#### Action item:
Copy the lines exactly as they appear, starting with the first line of the records and ending with the line that contains "The image size is (1024, 577).".

#### Data records:

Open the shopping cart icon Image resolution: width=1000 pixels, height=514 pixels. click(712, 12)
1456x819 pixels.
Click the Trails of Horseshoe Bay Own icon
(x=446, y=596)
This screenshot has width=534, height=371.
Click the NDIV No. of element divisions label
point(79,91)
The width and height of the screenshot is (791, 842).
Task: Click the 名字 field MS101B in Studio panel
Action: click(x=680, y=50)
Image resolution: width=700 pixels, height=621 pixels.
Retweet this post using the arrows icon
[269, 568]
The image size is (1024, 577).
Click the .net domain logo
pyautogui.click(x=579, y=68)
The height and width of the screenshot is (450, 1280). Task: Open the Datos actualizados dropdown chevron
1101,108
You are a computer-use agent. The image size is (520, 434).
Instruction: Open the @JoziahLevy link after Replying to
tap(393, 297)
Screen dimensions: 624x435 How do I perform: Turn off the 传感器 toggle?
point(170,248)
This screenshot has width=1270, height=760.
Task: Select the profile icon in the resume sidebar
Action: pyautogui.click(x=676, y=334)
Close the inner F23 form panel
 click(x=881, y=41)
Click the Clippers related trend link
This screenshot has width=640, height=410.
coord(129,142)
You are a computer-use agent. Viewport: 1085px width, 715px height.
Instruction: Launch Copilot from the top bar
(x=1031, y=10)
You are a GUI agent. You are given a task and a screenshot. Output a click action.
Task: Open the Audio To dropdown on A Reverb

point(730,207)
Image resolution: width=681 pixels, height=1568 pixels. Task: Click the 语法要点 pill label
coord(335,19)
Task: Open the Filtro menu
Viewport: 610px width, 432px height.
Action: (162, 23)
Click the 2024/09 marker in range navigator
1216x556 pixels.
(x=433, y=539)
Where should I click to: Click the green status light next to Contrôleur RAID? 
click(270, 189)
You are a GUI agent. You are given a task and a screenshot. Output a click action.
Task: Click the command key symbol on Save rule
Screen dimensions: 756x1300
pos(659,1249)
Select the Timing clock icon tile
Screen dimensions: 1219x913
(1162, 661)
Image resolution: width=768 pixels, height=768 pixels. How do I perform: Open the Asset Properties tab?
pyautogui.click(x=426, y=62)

#### Answer area:
Open the shopping cart icon Image resolution: width=1000 pixels, height=514 pixels. click(712, 12)
1456x819 pixels.
Click the Trails of Horseshoe Bay Own icon
(x=446, y=596)
This screenshot has width=534, height=371.
Click the NDIV No. of element divisions label
point(79,91)
The width and height of the screenshot is (791, 842).
Task: Click the 名字 field MS101B in Studio panel
Action: click(x=680, y=50)
Image resolution: width=700 pixels, height=621 pixels.
Retweet this post using the arrows icon
[269, 568]
The image size is (1024, 577).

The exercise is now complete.